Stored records
══════════════════════════════
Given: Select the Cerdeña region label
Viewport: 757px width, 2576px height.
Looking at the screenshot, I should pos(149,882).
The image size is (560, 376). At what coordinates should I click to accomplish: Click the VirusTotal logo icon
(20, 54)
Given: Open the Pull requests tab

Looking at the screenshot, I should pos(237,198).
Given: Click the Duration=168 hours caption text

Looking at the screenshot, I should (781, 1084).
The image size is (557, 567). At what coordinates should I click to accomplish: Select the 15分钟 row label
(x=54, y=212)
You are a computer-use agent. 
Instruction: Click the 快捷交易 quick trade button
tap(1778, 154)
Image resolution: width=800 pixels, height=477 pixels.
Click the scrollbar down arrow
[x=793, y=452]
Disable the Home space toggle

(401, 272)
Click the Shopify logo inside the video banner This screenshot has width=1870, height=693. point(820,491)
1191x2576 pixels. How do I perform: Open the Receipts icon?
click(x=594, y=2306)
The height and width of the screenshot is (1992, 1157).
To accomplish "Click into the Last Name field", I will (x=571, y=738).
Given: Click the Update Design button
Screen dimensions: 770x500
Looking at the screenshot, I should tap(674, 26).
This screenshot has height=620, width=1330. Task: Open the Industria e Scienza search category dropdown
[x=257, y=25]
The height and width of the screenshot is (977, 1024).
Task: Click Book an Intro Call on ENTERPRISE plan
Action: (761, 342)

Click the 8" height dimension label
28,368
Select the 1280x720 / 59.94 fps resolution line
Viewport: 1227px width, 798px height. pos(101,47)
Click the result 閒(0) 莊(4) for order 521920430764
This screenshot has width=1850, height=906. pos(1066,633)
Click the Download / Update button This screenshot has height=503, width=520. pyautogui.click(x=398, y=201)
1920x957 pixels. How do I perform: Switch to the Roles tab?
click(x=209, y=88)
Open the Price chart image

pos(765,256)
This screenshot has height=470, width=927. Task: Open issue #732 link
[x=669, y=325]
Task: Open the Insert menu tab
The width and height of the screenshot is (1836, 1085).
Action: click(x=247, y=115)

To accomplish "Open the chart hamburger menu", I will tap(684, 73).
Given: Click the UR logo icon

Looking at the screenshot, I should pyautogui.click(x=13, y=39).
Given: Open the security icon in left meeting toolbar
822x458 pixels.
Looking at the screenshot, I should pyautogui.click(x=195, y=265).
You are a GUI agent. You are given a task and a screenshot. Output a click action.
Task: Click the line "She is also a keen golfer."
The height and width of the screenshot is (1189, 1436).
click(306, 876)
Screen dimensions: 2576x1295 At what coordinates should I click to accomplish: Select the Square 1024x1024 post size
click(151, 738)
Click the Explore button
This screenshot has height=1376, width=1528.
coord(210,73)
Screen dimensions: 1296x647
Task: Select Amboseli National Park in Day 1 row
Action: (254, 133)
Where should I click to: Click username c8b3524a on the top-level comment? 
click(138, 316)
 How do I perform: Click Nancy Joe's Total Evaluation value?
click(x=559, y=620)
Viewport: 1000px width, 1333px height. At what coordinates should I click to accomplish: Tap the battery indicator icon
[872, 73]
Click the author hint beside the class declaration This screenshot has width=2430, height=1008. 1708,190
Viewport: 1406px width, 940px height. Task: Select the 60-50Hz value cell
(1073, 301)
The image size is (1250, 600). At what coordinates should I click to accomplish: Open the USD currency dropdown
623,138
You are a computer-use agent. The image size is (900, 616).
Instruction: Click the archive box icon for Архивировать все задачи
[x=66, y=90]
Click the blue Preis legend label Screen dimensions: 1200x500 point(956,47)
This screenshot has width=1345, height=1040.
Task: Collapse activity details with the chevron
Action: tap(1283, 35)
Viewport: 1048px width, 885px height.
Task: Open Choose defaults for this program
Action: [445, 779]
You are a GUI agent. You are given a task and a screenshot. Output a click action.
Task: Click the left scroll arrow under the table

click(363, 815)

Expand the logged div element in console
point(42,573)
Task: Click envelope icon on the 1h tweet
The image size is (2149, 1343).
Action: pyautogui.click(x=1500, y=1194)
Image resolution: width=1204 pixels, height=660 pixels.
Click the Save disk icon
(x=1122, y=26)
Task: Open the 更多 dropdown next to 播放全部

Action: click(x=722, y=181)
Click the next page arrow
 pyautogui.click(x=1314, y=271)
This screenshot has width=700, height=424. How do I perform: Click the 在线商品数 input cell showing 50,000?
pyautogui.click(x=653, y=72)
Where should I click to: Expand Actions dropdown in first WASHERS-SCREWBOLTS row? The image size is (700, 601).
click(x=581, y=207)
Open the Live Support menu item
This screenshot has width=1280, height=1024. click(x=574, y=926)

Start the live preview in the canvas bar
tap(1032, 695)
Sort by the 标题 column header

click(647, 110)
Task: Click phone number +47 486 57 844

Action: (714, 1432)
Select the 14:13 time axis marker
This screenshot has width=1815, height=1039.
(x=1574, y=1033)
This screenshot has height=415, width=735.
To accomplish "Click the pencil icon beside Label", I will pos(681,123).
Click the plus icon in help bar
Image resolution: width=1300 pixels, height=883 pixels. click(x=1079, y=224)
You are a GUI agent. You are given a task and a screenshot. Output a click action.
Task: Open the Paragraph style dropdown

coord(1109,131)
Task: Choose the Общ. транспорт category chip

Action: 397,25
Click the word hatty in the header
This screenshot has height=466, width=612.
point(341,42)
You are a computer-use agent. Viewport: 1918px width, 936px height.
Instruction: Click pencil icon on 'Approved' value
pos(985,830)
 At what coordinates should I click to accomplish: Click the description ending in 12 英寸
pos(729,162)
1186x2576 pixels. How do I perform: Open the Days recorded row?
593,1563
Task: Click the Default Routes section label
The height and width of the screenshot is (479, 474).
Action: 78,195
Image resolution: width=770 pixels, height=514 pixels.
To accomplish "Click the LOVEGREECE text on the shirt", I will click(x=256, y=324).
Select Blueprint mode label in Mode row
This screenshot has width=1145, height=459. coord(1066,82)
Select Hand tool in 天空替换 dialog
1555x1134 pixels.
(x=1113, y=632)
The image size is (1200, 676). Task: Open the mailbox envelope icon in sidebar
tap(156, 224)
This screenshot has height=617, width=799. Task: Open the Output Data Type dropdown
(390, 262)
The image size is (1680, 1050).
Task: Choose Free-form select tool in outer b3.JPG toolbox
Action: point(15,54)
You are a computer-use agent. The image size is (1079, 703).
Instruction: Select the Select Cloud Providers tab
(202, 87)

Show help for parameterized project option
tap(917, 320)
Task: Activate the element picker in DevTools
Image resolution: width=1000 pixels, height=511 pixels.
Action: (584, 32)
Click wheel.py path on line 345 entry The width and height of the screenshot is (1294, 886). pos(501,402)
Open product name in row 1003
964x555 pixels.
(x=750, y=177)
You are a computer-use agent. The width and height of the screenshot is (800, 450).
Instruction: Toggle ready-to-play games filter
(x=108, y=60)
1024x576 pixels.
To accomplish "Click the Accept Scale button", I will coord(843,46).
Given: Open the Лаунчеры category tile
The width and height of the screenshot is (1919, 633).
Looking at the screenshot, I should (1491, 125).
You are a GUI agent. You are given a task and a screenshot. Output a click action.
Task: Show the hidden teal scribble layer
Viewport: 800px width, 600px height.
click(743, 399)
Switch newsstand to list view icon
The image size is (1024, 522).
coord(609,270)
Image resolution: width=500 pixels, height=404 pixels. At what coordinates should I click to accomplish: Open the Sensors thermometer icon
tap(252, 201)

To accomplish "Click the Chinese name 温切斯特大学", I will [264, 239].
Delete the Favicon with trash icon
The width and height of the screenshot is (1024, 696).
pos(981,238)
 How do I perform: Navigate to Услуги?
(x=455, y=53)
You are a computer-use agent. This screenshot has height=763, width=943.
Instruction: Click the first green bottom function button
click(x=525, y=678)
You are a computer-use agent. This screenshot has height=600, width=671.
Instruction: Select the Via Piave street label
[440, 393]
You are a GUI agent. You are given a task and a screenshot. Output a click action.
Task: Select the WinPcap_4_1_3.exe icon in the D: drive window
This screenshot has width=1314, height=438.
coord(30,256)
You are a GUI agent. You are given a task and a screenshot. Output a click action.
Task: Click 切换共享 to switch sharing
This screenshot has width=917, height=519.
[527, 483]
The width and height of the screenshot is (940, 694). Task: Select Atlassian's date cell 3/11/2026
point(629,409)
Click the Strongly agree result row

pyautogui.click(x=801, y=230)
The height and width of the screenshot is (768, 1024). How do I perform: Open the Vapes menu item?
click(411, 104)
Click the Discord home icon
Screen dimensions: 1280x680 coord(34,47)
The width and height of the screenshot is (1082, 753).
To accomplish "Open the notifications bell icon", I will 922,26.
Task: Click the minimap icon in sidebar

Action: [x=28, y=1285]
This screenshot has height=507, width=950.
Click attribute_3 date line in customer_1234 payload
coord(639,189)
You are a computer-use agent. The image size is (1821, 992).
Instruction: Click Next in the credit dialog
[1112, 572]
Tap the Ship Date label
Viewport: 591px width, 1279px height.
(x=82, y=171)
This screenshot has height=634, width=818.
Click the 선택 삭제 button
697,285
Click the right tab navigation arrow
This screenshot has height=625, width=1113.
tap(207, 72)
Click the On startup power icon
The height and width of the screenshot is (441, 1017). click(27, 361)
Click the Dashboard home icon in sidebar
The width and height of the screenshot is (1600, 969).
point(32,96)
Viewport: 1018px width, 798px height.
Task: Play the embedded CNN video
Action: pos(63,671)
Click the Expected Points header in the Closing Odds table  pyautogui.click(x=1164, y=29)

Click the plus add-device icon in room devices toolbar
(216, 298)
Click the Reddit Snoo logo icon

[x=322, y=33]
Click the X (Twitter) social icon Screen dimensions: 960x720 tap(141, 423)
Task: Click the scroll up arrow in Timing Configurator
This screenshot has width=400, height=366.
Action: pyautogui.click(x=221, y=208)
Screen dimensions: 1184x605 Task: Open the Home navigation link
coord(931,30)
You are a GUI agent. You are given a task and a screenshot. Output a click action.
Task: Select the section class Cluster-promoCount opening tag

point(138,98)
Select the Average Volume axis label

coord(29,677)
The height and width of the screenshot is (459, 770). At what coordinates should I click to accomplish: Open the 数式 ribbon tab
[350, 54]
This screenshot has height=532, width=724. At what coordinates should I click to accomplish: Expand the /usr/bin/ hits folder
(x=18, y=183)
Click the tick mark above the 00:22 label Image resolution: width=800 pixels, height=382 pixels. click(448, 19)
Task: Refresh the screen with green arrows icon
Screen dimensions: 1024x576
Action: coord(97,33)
══════════════════════════════
**What the exercise asks:** Look above for the line with "Viewport: 1406px width, 940px" and the line with "You are a computer-use agent. The image size is (900, 616)."; transcribe both and all lines in between, exactly, and nothing else.

**Solution to the exercise:**
Viewport: 1406px width, 940px height. Task: Select the 60-50Hz value cell
(1073, 301)
The image size is (1250, 600). At what coordinates should I click to accomplish: Open the USD currency dropdown
623,138
You are a computer-use agent. The image size is (900, 616).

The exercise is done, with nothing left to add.